» **INSTRUCTIONS TO FOLLOW**
Write out the lines below exactly, beginning at the one with "Where should I click to: Click" and stopping after the one with "Task: Open the 限时签到 sign-in icon"; the pictures are not copied.

Records drawn from a dataset:

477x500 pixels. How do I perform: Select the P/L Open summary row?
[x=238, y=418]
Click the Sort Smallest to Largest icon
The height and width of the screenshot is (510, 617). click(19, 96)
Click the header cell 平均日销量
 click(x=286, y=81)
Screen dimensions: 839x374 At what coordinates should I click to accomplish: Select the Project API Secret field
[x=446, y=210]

==

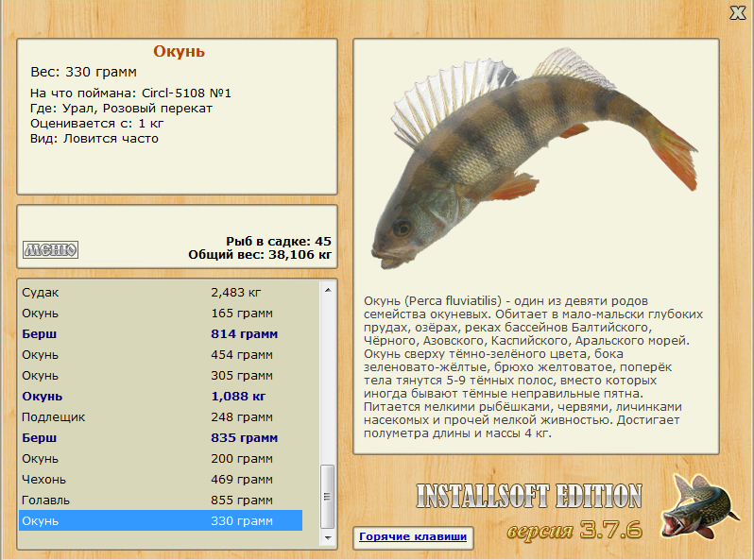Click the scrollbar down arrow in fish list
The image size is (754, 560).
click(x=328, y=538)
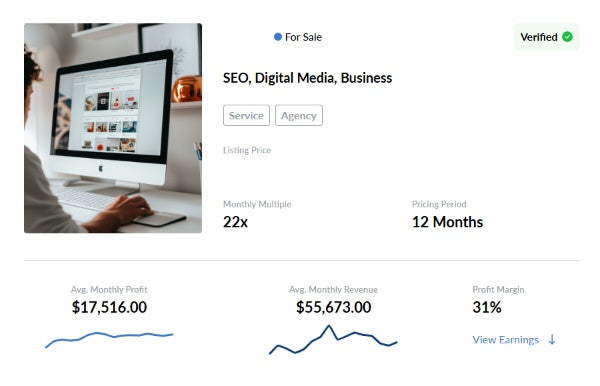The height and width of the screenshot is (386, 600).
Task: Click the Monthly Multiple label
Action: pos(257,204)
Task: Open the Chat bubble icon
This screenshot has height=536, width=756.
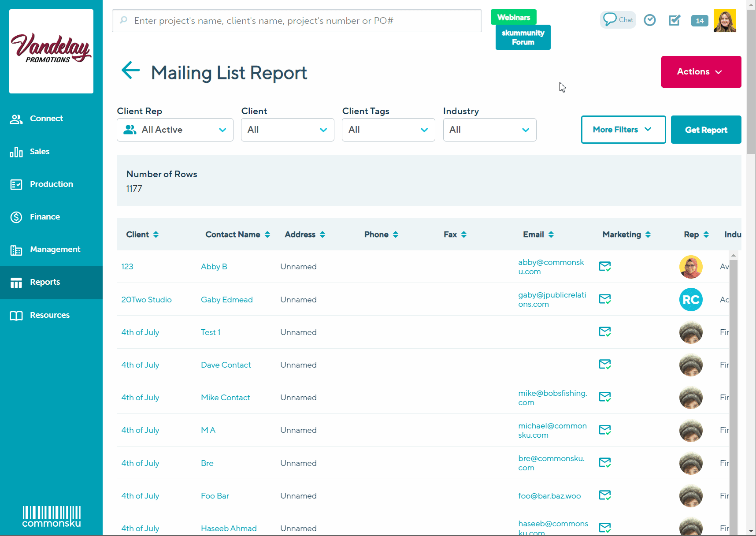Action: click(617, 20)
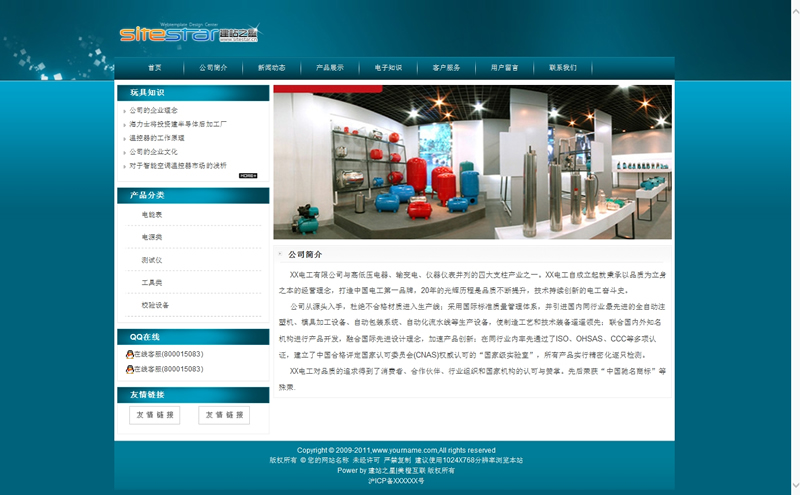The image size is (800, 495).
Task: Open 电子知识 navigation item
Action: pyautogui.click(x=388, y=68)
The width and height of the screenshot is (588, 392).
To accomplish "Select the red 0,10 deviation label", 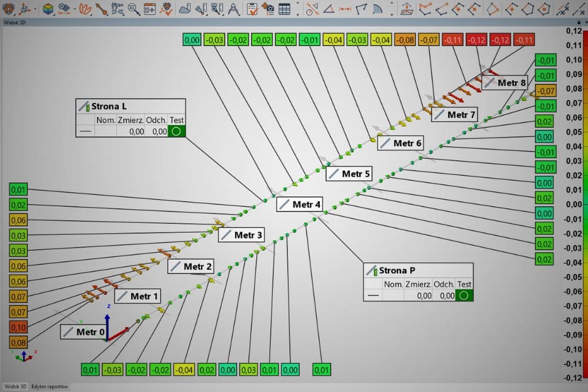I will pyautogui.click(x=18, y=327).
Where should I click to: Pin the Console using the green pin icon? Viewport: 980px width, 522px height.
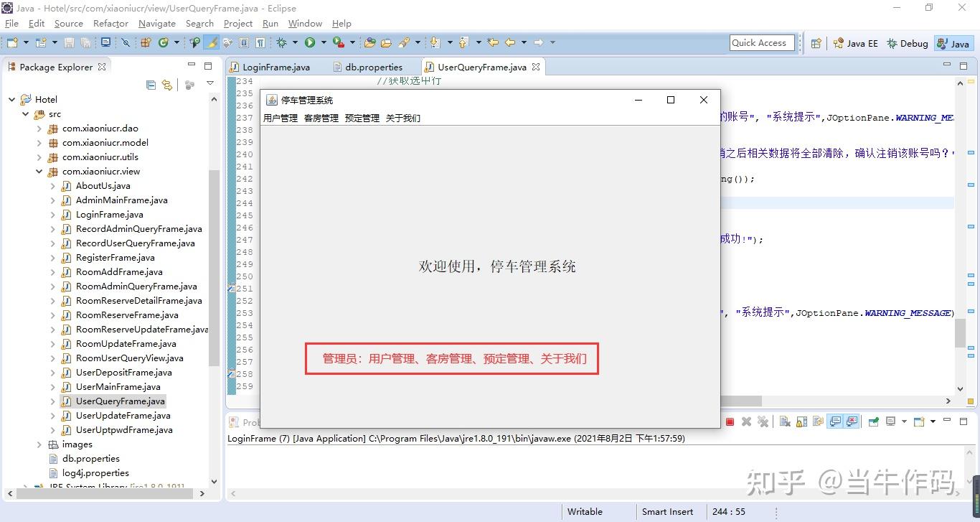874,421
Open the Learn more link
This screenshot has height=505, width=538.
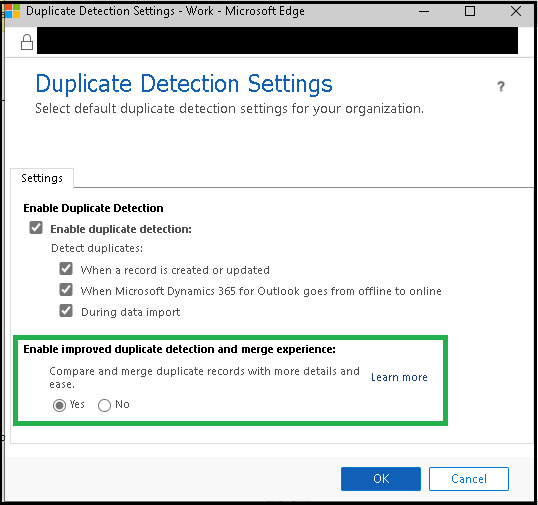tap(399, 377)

--

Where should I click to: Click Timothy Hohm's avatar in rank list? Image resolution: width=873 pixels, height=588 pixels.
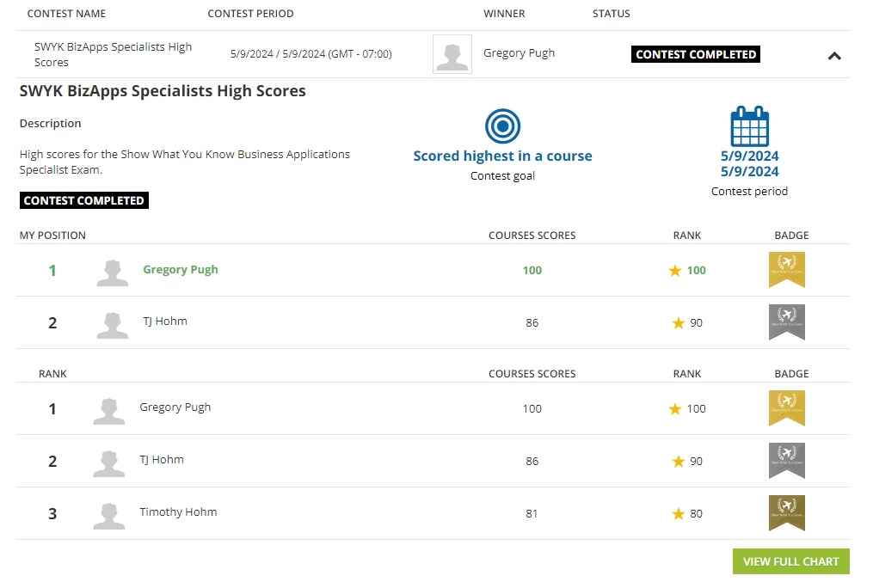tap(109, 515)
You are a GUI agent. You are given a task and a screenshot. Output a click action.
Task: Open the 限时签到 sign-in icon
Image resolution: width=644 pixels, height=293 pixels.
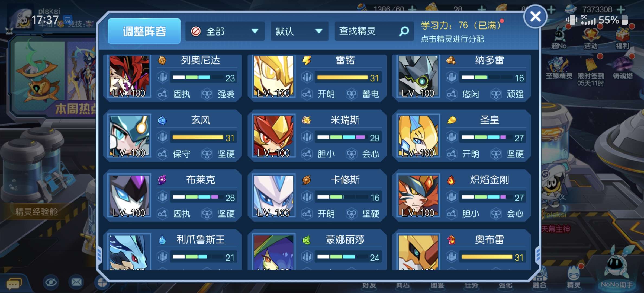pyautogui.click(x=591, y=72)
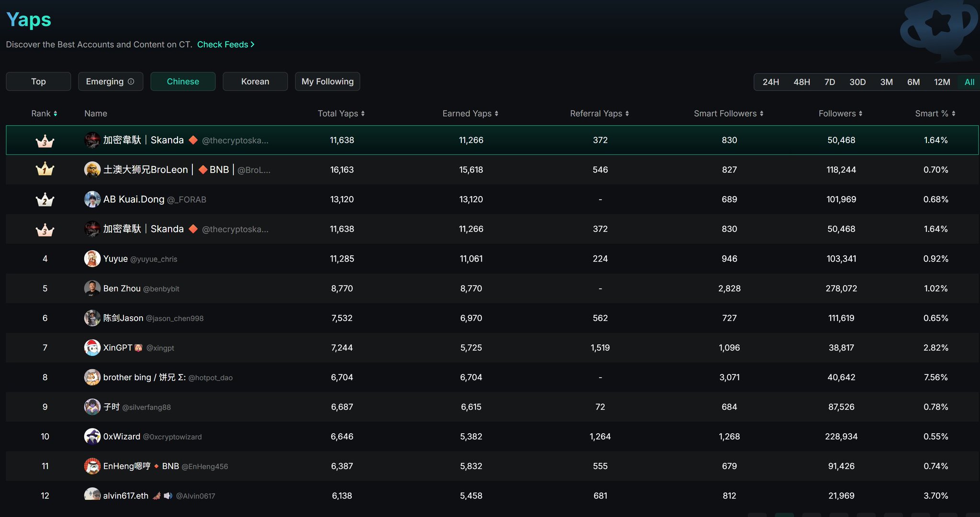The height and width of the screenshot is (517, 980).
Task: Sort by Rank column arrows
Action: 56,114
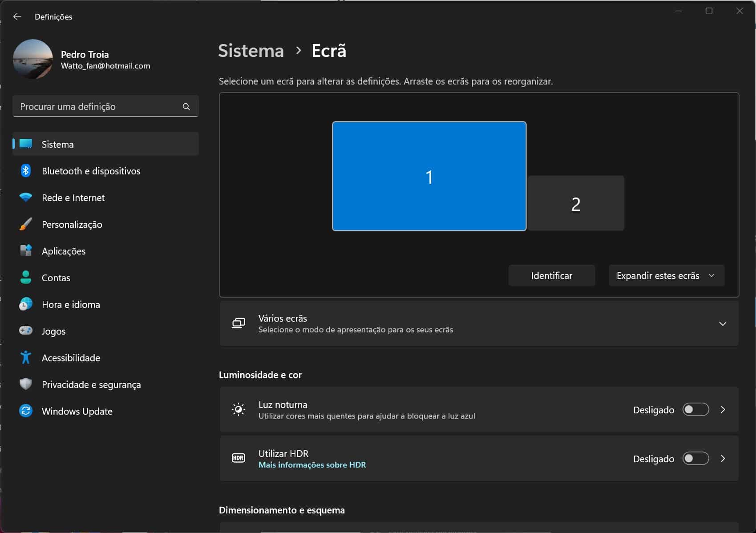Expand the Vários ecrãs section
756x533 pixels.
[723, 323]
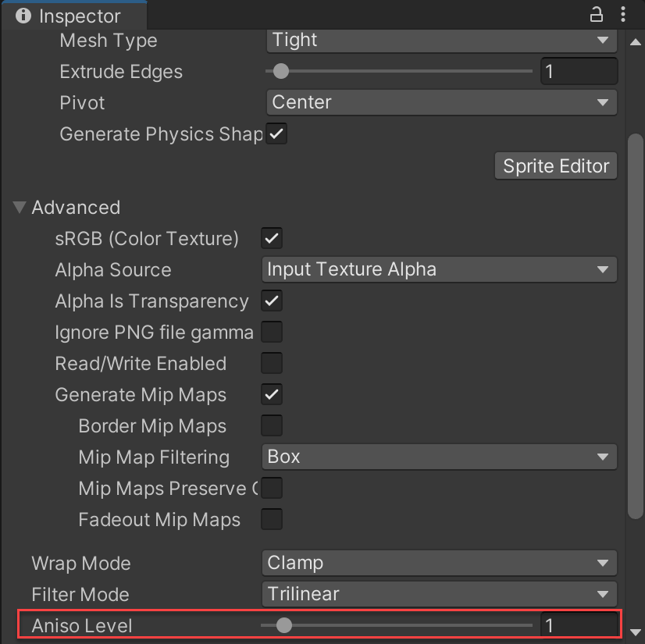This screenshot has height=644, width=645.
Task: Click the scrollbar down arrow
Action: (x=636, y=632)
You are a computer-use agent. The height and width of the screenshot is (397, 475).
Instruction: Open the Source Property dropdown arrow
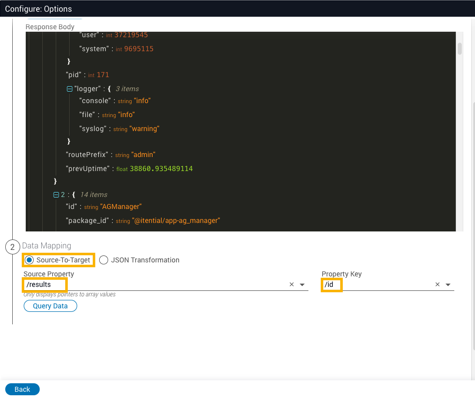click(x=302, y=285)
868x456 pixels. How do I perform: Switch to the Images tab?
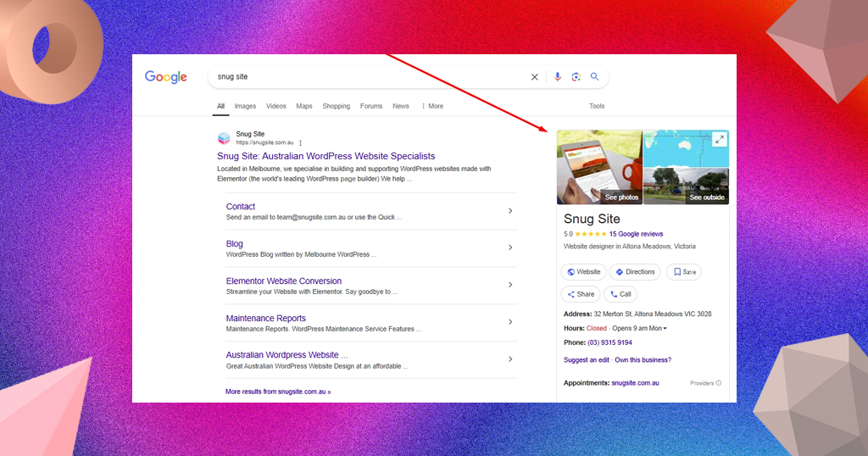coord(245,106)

» **RESPONSE TO THIS TASK**
Where should I click to: Click Timothy Hohm's avatar in rank list? Image resolution: width=873 pixels, height=588 pixels.
tap(109, 515)
You are a GUI agent. You are given a task and a screenshot. Output a click action.
Task: Open the 限时签到 sign-in icon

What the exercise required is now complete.